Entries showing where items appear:
⁂
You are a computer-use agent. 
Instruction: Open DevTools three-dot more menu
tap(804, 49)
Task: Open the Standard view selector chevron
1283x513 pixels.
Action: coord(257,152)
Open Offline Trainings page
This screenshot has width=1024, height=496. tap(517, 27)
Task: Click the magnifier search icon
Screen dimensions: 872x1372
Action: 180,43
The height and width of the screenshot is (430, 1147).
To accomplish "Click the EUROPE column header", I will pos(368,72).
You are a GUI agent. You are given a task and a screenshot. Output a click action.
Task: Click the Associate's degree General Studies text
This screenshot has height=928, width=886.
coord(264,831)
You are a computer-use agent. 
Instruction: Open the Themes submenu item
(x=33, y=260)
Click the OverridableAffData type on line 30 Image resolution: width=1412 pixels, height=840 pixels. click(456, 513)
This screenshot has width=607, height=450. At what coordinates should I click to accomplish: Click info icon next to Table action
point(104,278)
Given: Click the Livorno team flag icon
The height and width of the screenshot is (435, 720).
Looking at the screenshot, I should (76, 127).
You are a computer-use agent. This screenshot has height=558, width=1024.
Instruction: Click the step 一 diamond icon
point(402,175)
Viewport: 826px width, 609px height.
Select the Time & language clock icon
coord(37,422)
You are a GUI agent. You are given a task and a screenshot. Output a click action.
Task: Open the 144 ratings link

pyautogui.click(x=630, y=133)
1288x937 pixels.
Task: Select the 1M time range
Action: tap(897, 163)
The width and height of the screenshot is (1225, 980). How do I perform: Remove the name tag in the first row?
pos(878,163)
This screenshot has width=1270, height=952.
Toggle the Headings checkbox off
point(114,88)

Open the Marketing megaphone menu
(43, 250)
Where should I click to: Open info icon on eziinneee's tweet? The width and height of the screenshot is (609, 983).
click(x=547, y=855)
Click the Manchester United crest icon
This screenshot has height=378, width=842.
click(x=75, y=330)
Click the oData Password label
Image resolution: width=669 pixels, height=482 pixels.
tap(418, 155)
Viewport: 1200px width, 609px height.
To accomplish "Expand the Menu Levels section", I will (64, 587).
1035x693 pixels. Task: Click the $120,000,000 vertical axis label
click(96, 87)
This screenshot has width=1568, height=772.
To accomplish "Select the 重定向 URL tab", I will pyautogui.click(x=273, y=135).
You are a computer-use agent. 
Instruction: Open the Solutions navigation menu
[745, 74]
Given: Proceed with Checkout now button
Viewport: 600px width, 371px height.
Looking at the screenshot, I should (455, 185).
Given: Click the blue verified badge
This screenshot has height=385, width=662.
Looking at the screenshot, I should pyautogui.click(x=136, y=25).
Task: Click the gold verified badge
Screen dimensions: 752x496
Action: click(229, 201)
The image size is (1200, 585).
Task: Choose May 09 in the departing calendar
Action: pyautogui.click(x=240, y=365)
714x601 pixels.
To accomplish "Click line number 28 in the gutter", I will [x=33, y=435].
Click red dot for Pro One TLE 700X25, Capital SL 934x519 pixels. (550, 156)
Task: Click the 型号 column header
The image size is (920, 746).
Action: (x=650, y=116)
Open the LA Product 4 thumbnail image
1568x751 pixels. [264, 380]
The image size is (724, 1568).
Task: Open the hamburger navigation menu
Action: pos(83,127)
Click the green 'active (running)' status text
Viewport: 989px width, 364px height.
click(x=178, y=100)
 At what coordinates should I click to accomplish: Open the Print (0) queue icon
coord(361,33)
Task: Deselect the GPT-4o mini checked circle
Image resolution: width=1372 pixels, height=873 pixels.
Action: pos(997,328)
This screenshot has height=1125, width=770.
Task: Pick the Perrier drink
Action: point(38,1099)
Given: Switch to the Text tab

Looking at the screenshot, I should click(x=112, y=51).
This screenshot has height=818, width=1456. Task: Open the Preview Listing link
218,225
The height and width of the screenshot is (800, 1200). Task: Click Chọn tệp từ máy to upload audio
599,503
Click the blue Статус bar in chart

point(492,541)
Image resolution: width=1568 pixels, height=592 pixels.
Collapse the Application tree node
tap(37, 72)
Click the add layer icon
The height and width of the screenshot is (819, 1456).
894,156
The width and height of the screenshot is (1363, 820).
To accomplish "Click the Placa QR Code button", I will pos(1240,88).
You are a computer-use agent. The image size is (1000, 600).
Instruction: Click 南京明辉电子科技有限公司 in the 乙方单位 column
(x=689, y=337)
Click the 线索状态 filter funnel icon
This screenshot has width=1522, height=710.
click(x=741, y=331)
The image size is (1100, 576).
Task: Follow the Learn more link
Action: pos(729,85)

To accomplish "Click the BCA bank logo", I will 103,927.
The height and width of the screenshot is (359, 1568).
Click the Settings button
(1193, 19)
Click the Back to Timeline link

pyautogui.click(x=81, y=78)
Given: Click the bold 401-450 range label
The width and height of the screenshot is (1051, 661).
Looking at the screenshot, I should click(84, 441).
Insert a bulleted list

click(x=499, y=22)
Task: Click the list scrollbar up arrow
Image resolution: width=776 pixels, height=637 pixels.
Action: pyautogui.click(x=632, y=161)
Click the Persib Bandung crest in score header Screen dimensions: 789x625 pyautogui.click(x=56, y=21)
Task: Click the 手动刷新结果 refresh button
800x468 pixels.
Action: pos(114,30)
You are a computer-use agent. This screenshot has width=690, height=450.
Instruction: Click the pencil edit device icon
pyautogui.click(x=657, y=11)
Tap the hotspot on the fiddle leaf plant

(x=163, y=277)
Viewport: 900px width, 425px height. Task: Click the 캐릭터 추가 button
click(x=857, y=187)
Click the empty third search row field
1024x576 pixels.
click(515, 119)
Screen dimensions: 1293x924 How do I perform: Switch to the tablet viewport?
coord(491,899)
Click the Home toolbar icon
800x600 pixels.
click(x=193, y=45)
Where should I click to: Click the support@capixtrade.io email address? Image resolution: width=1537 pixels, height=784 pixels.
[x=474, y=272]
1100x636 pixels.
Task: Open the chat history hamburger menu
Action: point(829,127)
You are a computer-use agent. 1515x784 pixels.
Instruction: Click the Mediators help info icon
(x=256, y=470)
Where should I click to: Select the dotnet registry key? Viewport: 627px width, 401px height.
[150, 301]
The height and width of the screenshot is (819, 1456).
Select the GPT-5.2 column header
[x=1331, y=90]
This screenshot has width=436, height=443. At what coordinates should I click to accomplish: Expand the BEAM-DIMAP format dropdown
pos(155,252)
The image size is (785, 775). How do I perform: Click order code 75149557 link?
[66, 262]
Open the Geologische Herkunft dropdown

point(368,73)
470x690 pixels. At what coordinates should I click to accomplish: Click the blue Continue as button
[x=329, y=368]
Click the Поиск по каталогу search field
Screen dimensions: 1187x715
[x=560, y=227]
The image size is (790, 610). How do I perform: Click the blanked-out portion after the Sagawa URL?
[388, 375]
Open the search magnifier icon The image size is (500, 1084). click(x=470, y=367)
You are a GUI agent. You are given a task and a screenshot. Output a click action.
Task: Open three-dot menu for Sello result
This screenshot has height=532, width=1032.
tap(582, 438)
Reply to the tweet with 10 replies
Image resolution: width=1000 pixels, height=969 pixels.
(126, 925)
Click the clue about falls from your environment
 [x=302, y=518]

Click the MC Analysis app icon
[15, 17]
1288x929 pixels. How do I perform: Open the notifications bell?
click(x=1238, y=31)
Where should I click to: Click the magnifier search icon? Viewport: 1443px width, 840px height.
⁂
[Given task] Convert the part of the material that opens with the line containing "This screenshot has height=818, width=1456." and closes with the line containing "point(492,541)" into a numbered list. Include both of those lines, and omit any blank lines.

[Task result]
1. This screenshot has height=818, width=1456. Task: Open the Preview Listing link
2. 218,225
3. The height and width of the screenshot is (800, 1200). Task: Click Chọn tệp từ máy to upload audio
4. 599,503
5. Click the blue Статус bar in chart
6. point(492,541)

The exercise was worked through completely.